At the same time, it would be too categorical and biased to claim that Catholicism, and especially Protestantism, were in a state of severe crisis in the environment of the West Slavs, and this, in turn, was one of the reasons for criticising them by the West Slavs national ideologues in favour of Orthodoxy. As we have already noted, in the process of constructing national content of linguistic emancipation, the ideologues-awakeners relied on both national- patriotic ideology and technology of antagonism. As a matter of fact, technology of antagonism was not less convenient for politicising the problem of coexistence of Slavic and German cultures, Catholicism and Orthodoxy. In one way or another V.F. Timkovsky, M.P. Pogodin, Y. Kollar, V. Hanka, A.F. Gil- ferding, M.I. Kostomarov, V. Boguslavsky, F. Engels, L. Stur touched upon, investigated this topic and sometimes harped on the "flywheel of mutual confrontation" in the 19th century. Accordingly, to substantiate their vision of the content of the revival process, certain theorists chose such facts from history and religion, which could highlight the negative effects of the West Slavs Catholicisation.
Herewith, such an ideological approach in the content of national struggle should be considered atypical for the awakeners of the Slavic background. Slavic or Russian Pan-Slavic theorists, rather than the West Slavic awakeners, were likely to choose antagonism as to the contradictions between Catholicism and Orthodoxy as an argument in the content of an integrative supranational idea.

+++

Task description
Copy the passage on the West Slavs and Orthodoxy from "Herewith, such an" up to and including "integrative supranational idea.", swapping "awakeners" for "revivalists".

Material supplied
+++

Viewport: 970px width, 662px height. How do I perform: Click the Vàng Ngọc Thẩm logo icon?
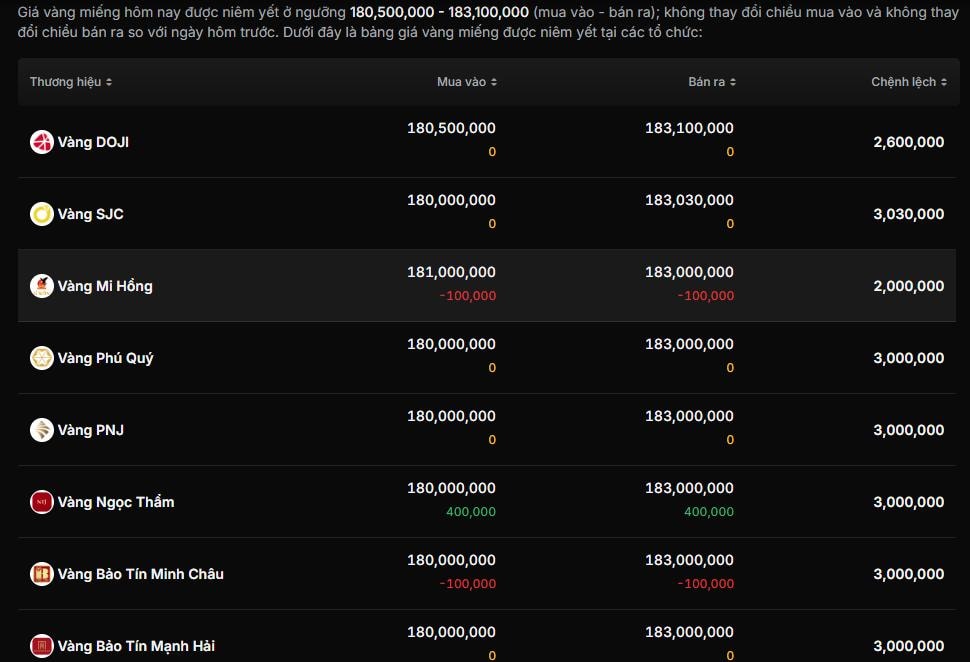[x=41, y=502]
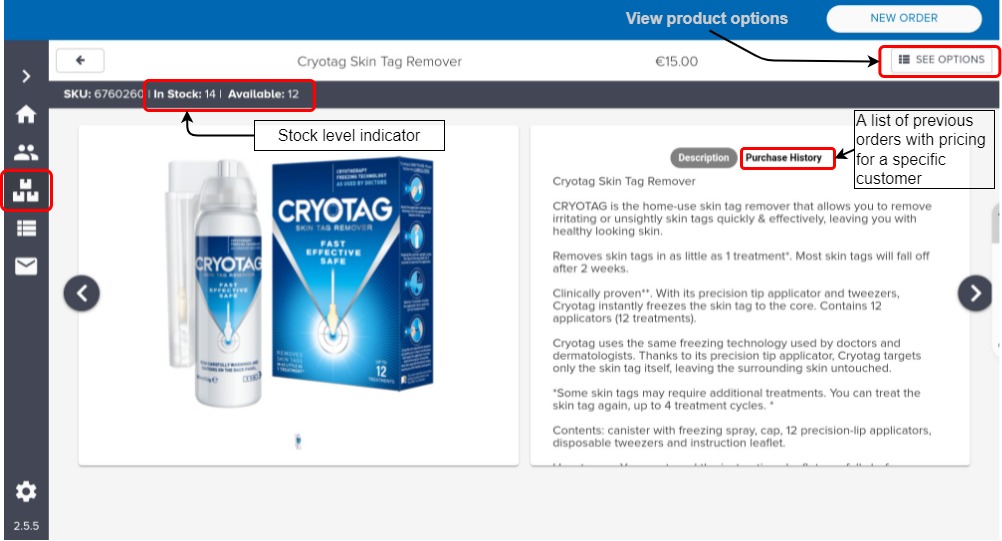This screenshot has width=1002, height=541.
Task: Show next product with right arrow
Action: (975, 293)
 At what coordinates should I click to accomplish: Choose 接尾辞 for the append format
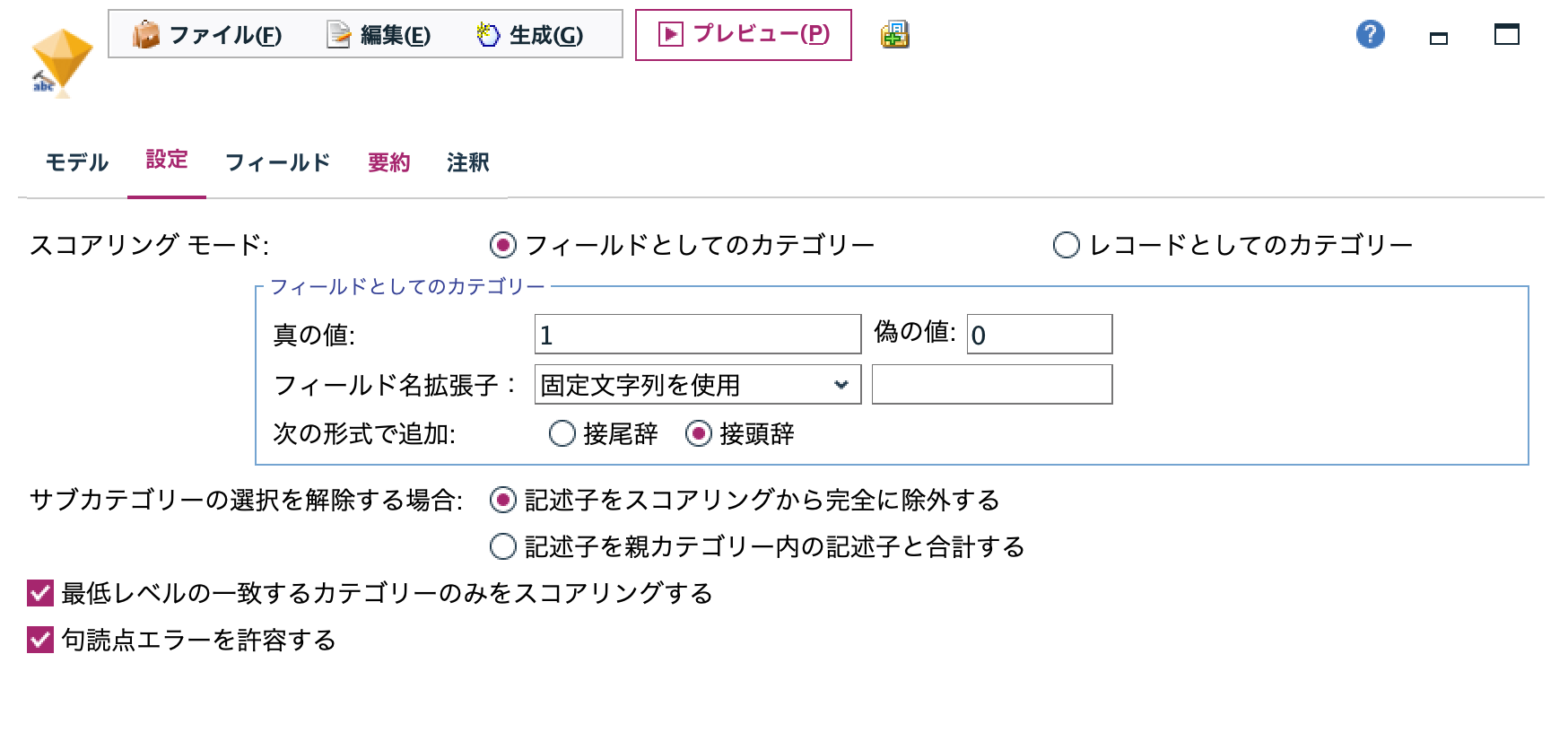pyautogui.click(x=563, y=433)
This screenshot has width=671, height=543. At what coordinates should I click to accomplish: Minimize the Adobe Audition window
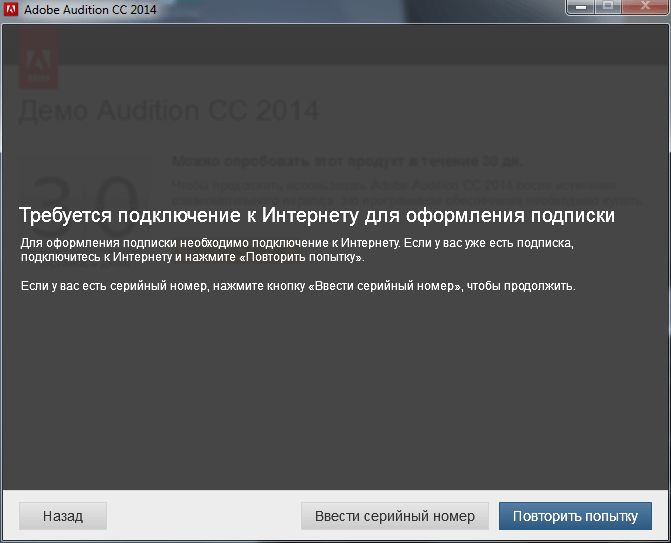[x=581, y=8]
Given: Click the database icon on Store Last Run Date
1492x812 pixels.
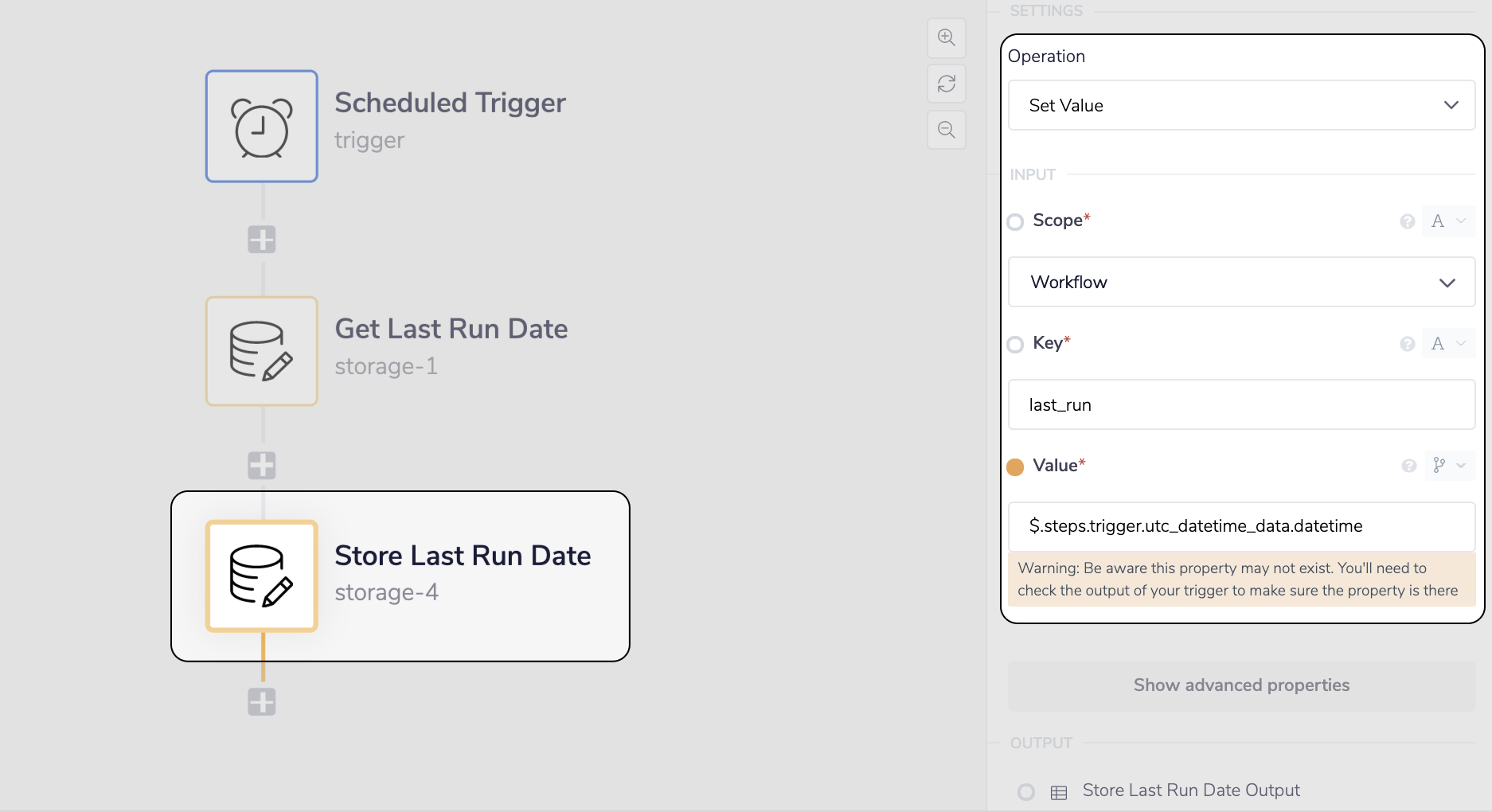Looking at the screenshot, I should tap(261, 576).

+++

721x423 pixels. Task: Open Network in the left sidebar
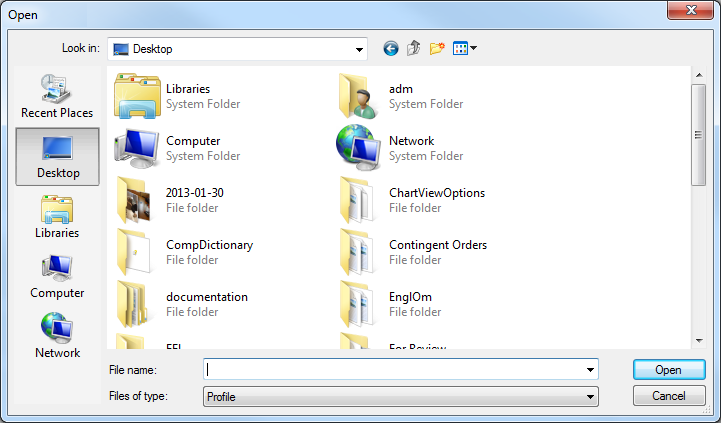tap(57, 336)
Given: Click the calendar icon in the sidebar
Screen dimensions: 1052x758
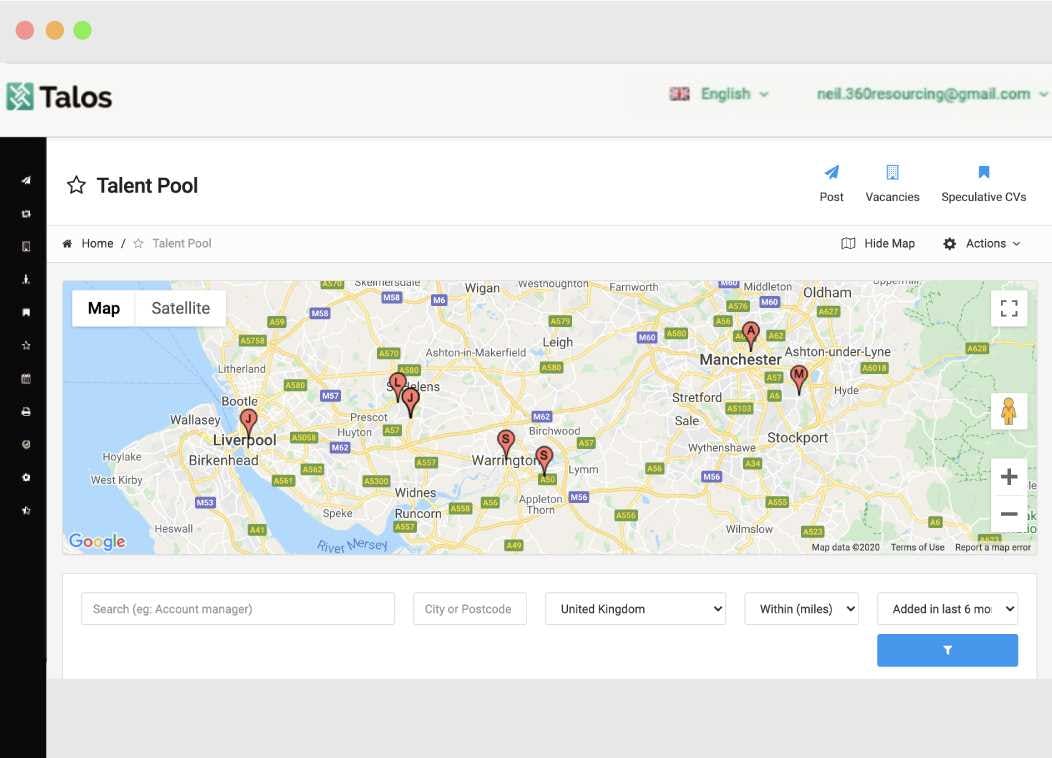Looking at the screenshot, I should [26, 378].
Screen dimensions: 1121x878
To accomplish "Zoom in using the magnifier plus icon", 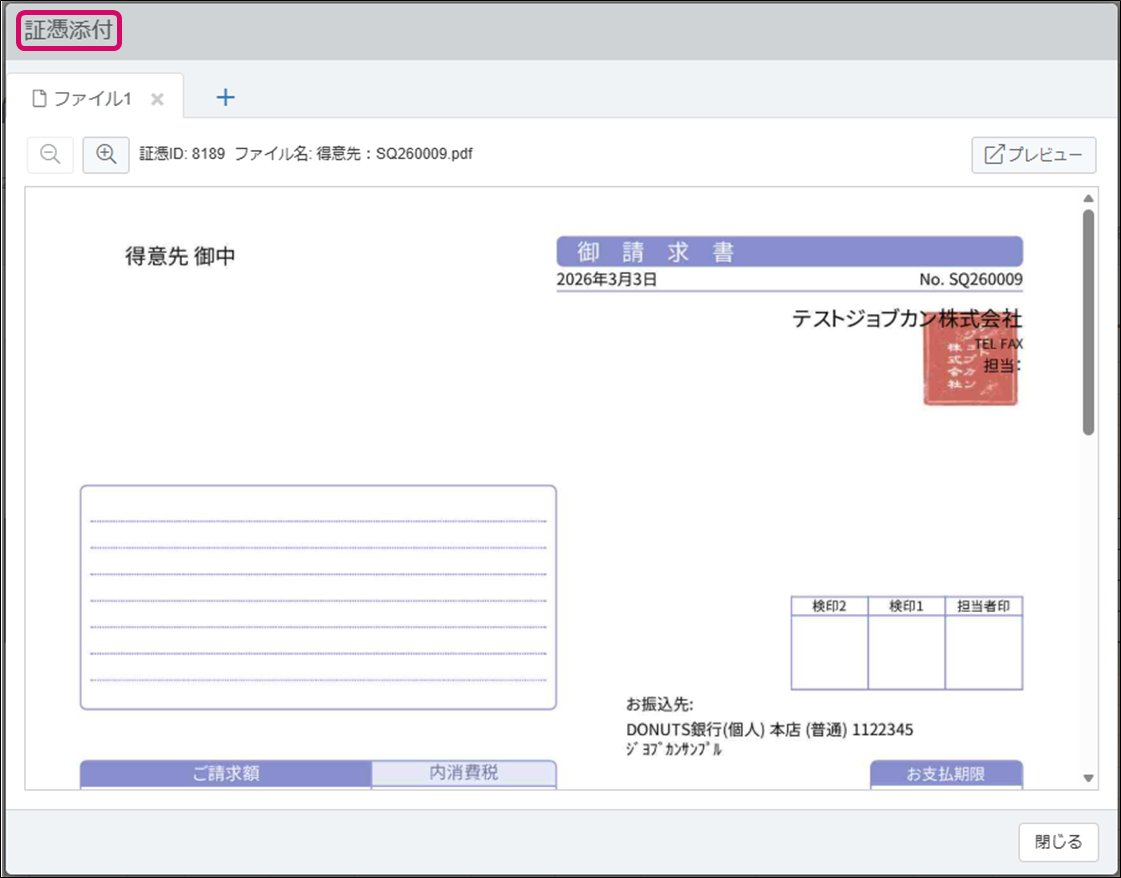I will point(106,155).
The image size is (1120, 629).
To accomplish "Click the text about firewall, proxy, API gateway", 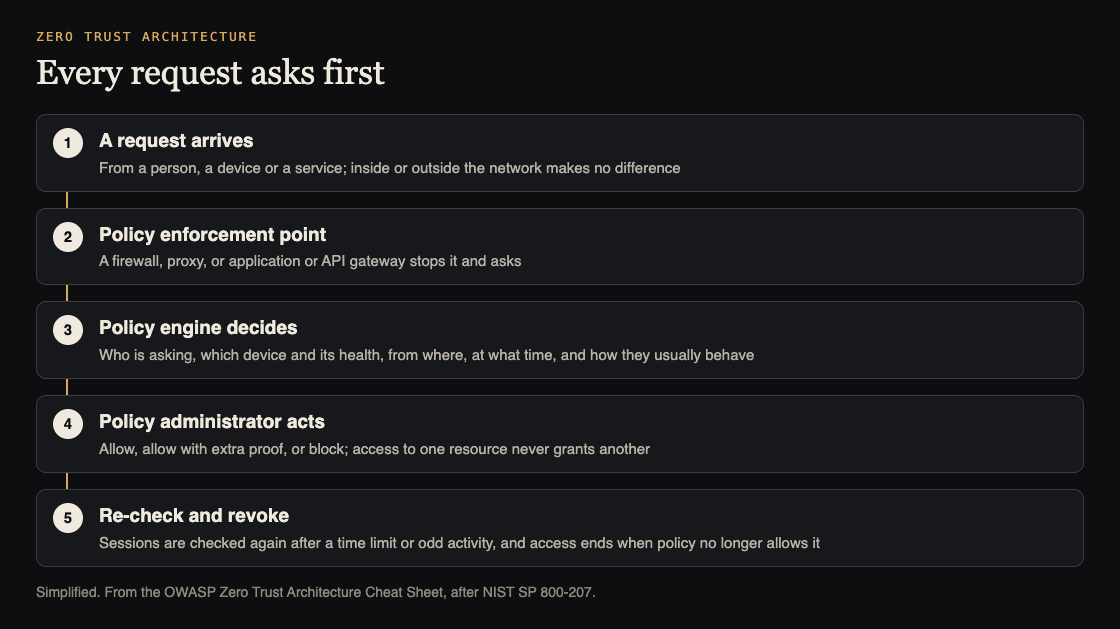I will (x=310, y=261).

+++

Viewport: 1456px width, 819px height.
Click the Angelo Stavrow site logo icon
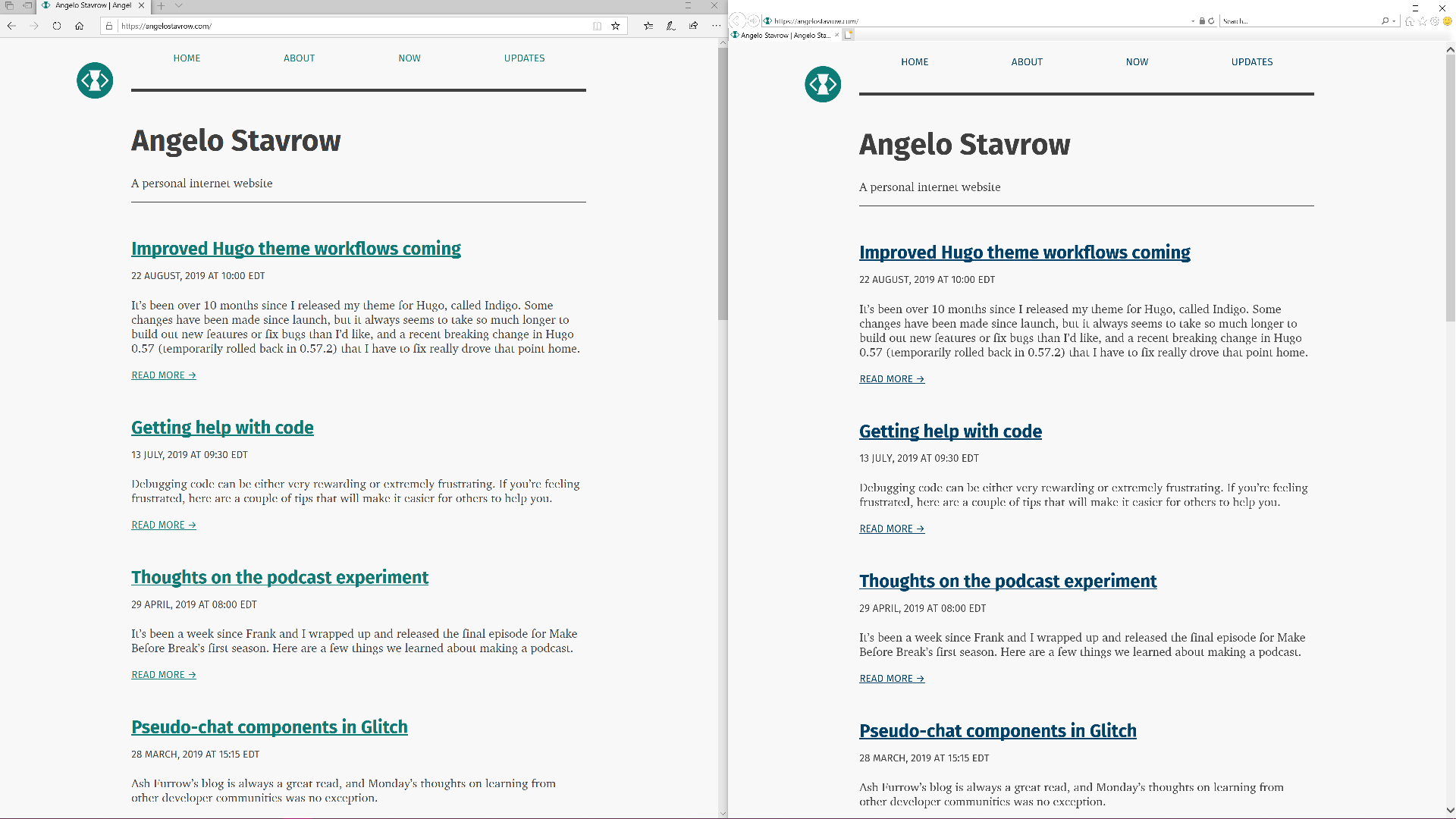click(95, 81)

+++

In response
Herewith, such an ideological approach in the content of national struggle should be considered atypical for the revivalists of the Slavic background. Slavic or Russian Pan-Slavic theorists, rather than the West Slavic revivalists, were likely to choose antagonism as to the contradictions between Catholicism and Orthodoxy as an argument in the content of an integrative supranational idea.